I encourage everyone who has lost their dear friends to post their photos on this thread as well.


----------



## Jo Ellen (Feb 25, 2007)

That's a treasure of a picture


----------



## DNL2448 (Feb 13, 2009)

Oops, I just realized I put this in the wrong section, I meant to put in the Rainbow Bridge section. Oh well. They are in my thoughts always!


----------



## jealous1 (Dec 7, 2007)

What a great picture! Would love to hear more about them.


----------



## BeauShel (May 20, 2007)

If you want I can move it for you. Just let me know.


----------



## Hudson (May 18, 2005)

What a wonderful picture, I bet you treasure it!


----------



## 3SweetGoldens (Feb 28, 2007)

They were all three just Gorgeous! What a beautiful picture, with so many precious memories.


----------



## goldensmum (Oct 23, 2007)

What a beautiful picture, would like to hear of your memories if you are able to post them


----------



## DNL2448 (Feb 13, 2009)

I'd love to share a little about them..

Brandy (a.k.a. Beetle) was probably the smartest dog I have ever had. However all (well, most) of my gray hair is because of her. She came to me from Mike and Pam Carlier in MN. Together we learned about hunt tests and obedience. We started to dabble in agility when she began having seizures after strenuous work outs so that is where our agility career came to an end. She was one leg short of a UD when she became ill and we discovered she had kidney failure and had one removed. The other wasn't much better and Beetle was given 6 months to live. She proved again that she was not the average dog and lived three more wonderful years.

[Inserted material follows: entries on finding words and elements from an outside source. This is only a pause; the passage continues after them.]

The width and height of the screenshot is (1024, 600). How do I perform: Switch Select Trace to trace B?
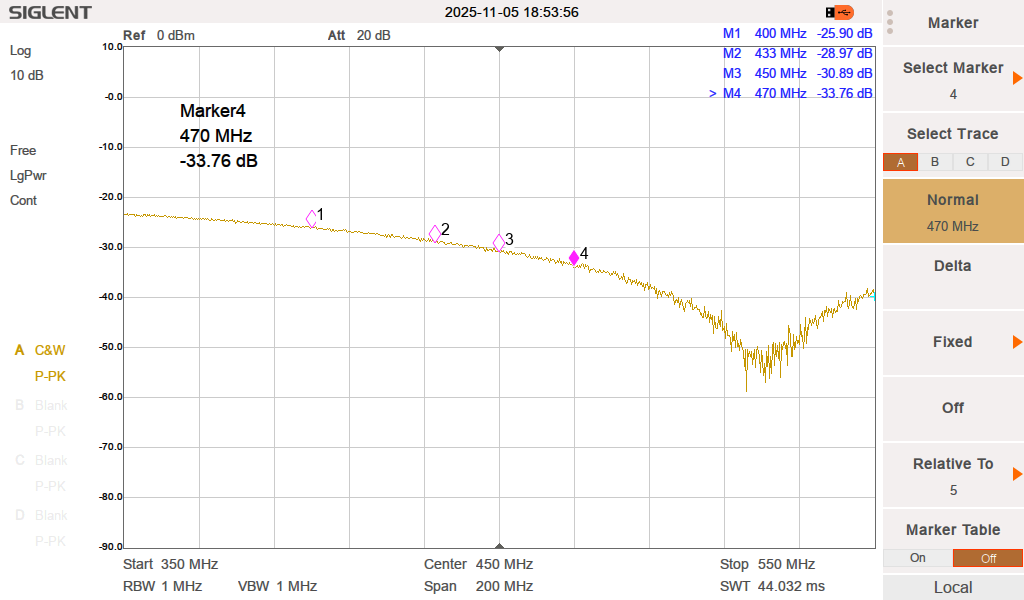(x=935, y=162)
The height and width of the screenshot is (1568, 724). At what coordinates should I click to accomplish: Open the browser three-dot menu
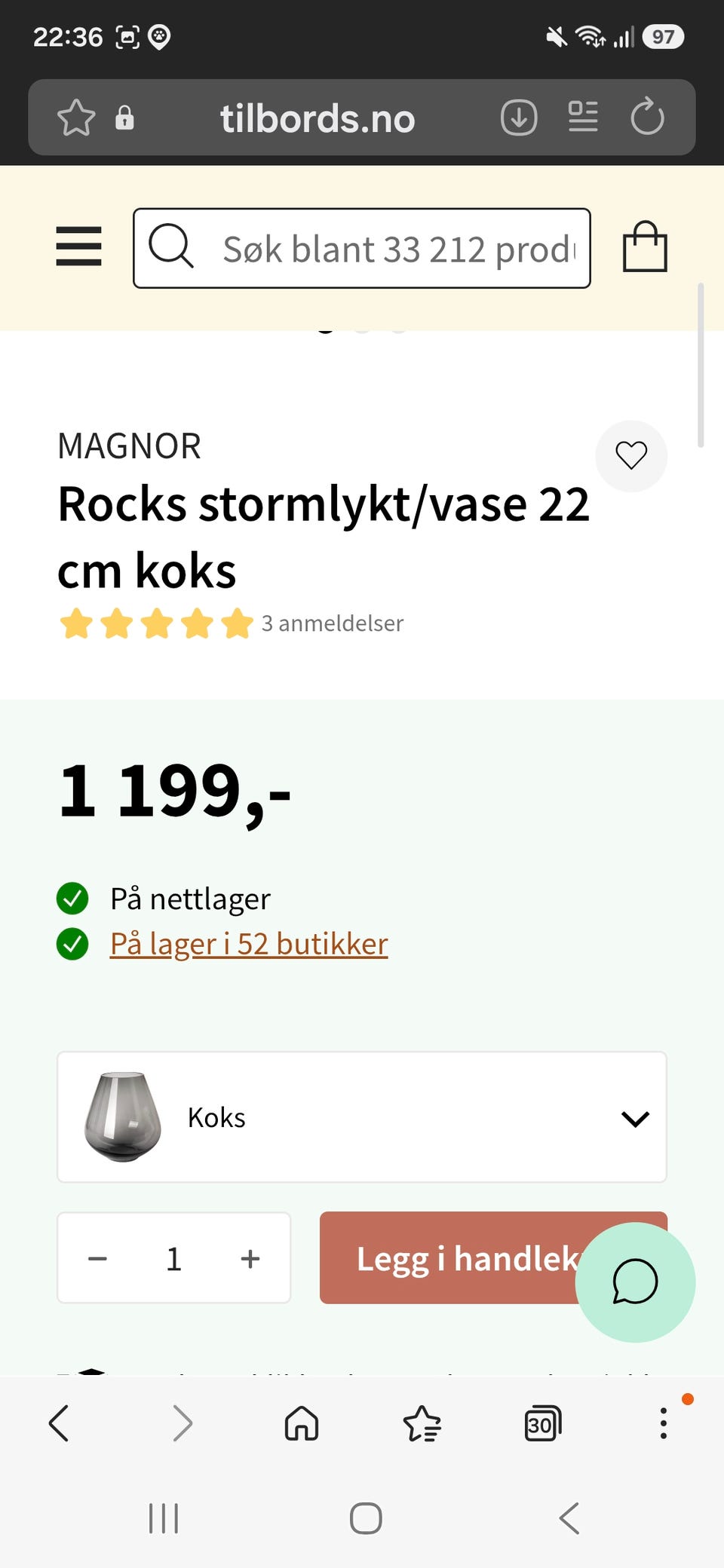pos(663,1423)
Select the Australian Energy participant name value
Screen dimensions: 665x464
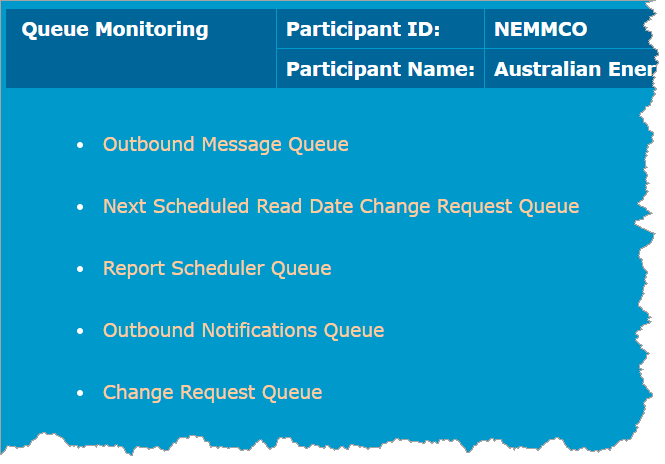coord(575,69)
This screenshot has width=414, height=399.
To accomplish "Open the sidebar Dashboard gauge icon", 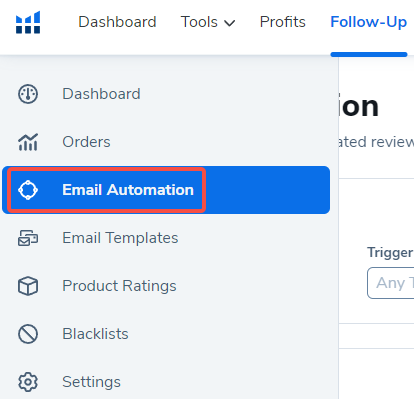I will 28,94.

Tucker was my baby and he could do no wrong. He made me smile every day, except his last. He, too passed due to kidney failure.

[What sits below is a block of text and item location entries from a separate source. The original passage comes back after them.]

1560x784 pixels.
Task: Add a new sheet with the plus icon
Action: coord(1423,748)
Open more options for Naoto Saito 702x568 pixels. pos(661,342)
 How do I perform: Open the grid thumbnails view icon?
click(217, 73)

Turbo came to me at 9 years old. He was true to his name! We competed in obedience and finished his CDX then competed in the Veterens class and had a lot of fun. He left us at 13 years old.

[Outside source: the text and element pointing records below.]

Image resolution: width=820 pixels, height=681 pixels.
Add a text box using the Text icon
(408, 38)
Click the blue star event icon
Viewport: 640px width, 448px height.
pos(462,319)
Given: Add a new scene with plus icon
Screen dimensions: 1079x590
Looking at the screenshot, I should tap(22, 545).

Thanks for allowing me to share about my kids.


----------



## sharlin (Feb 26, 2007)

Run Fast~Play Hard~And Bless You For The Lessons You Gave
Godspeed & Love to you all.


----------



## Maggies mom (Jan 6, 2006)

Great picture and Tuckers eyes were stunning!


----------



## Willow52 (Aug 14, 2009)

I enjoy reading about everyone's Bridge Kids. Here is a pic of my Maggie, 8/2/95 - 7/20/09. RIP dear Maggie girl.


----------



## DNL2448 (Feb 13, 2009)

Maggie was a beautiful, gentle looking big sweetie! Thank you for sharing.


----------